This module utilised eight group work areas, consisting of group wiki and blog tools, which were configured using adaptive release group membership rules, so that the areas were visible and accessible only to group members. The blog was intended to help the group communicate in the preparation of a weekly report. The wiki was also restricted to group members and used for collaborative report writing and the presentation of the weekly report, of which there were eight in total. Each report had a separate wiki page, and was expected to be a short summary of 350 words with references. A wiki tool (read-only) was used as an online ‘Text Book’ to present the group reports to the class, which were organised into nine chapters, reflecting the organising themes of the course. On a weekly basis, the course instructor uploaded the group reports to the online Text Book with some brief comments added to the entries, serving as commentary and feedback.

Students were expected to spend an average of no more than 2-3 hours working on the group report each week, including time for literature searching, reading, writing and editing. Each group then nominated a representative to make a short presentation in class, outlining the topic that they had researched for the online textbook, which was built up over the duration of the course. The group presentations were intended as ‘tasters’, to let the class know what they could expect to read about online. At the same time, the presentations enabled the instructor to address any problems or difficulties that had been encountered during the week’s research activities.

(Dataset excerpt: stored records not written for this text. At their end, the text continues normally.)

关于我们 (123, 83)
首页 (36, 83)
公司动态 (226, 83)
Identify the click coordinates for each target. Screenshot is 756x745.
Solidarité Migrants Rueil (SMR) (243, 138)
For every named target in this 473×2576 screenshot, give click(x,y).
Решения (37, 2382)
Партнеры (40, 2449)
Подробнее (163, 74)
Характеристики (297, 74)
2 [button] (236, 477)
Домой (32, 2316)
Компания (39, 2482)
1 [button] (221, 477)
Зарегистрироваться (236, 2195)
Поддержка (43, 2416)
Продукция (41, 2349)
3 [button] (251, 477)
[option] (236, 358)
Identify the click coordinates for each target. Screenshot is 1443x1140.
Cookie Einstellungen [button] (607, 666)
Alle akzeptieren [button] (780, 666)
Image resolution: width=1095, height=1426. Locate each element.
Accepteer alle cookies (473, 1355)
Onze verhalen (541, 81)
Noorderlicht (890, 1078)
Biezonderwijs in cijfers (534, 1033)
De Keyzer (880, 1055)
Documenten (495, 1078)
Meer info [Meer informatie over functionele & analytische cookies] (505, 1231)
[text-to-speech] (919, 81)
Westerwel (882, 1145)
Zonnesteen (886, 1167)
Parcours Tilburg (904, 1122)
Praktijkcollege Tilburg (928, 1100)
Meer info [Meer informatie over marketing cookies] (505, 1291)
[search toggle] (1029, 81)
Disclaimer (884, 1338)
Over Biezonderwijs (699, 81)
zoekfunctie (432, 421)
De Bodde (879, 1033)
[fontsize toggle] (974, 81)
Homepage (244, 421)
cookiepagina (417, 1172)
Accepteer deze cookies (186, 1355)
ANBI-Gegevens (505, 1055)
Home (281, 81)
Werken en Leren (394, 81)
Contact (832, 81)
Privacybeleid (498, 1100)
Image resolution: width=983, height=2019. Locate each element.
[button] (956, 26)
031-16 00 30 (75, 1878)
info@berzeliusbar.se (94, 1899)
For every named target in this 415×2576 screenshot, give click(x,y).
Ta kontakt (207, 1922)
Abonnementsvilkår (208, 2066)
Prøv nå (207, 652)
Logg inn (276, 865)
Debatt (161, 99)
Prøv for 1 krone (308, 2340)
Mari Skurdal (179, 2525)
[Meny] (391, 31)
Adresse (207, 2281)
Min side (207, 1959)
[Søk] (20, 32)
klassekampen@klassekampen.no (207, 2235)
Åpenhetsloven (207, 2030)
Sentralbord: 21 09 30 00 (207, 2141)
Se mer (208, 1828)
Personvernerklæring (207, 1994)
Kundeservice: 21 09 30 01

Students quickly got used to the technical aspects of the collaborative tools, which they had been shown as part of an induction session. Students encountered greater challenges in acquiring the learning competencies to provide feedback on each other’s work, to edit and critique contributions from group members and engage in collaborative writing. The course instructor’s role was crucial in tying together the online and class-based learning processes, making sense of the learning outcomes emerging from the online work and linking them to the theoretical concepts presented in the course lectures. The visibility of the instructor was important for the online activities in monitoring and acknowledging student efforts and providing feedback where appropriate.